We found heterogeneous responses with regard to choice of resuscitation fluids in early septic shock. Although normal saline, Ringers lactate, and the colloid pentastarch were used at least 50% of the time, the use of either 5% or 25% albumin was infrequent. Reasons for minimal use of albumin may be related to the findings of a previous meta-analysis that suggested that albumin was not beneficial and was potentially harmful [24
]. However, results from the Saline versus 4% Albumin Fluid Evaluation (SAFE) study has put some of this controversy to rest [25
]. That study was a randomized controlled trial of 6,997 heterogeneous critically ill patients in need of volume resuscitation, which compared 4% albumin with normal saline. It found no difference in 28-day mortality between the two groups, but there was a trend toward lower mortality in a subgroup of patients with severe sepsis who received albumin (relative risk ratio of 0.87, 95% CI 0.74 to1.02). The results of this subgroup analysis have served to fuel the debate with regard to superiority of colloidal as compared with crystalloid fluid resuscitation in the setting of severe sepsis and septic shock, and call for a large prospective, randomized trial to confirm or refute this hypothesis.
Our survey examined stated adult ICU physician resuscitation practices within the context of early septic shock. There are four previously published critical care surveys. Two reflect European [26
] and two reflect Canadian [28
] and USA resuscitation practices [19
]. The Canadian and European surveys focused specifically on choice of resuscitation fluids and rationale for these choices in heterogeneous critically ill patient populations. The US survey reported on the use and barriers to implementation of early goal-directed therapy [19
], as compared with our survey, which elicited stated practices for both resuscitation monitoring techniques and numerous therapeutic interventions.
There are several potential limitations to the methods used in this study, including response bias and response rate.

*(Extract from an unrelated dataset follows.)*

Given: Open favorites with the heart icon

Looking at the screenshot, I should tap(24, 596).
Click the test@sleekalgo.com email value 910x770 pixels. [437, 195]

For example, the use of a hypothetical scenario may have resulted in critical care physicians stating that they use resuscitation parameters similar to those described by Rivers and coworkers more often than in actual practice. It is also possible that one of our questions on the RBC transfusion trigger might have prompted reports of a more restrictive transfusion trigger because we, the survey investigators, had conducted the only major randomized trial in this field. It is difficult to predict how the 35% of individuals who did not respond may have answered the questions and influenced the results and interpretation of the findings. However, it is difficult to speculate whether the nonresponding physicians would be entirely homogeneous and sufficiently different in their answers, and thus impact on our overall results. The universal caveat for all surveys holds for this one as well; what physicians say they do may not reflect what they actually do.
This survey examined the very topical issue of resuscitation in septic shock, a condition associated with high mortality. We surveyed physicians with different base specialties in university affiliated and community hospitals. Although surveys of stated practice may not reflect actual practice [8
], it is important to conduct surveys early in research programs designed to address vexing problems such as resuscitation strategies, because they provide essential background information for the design of these trials.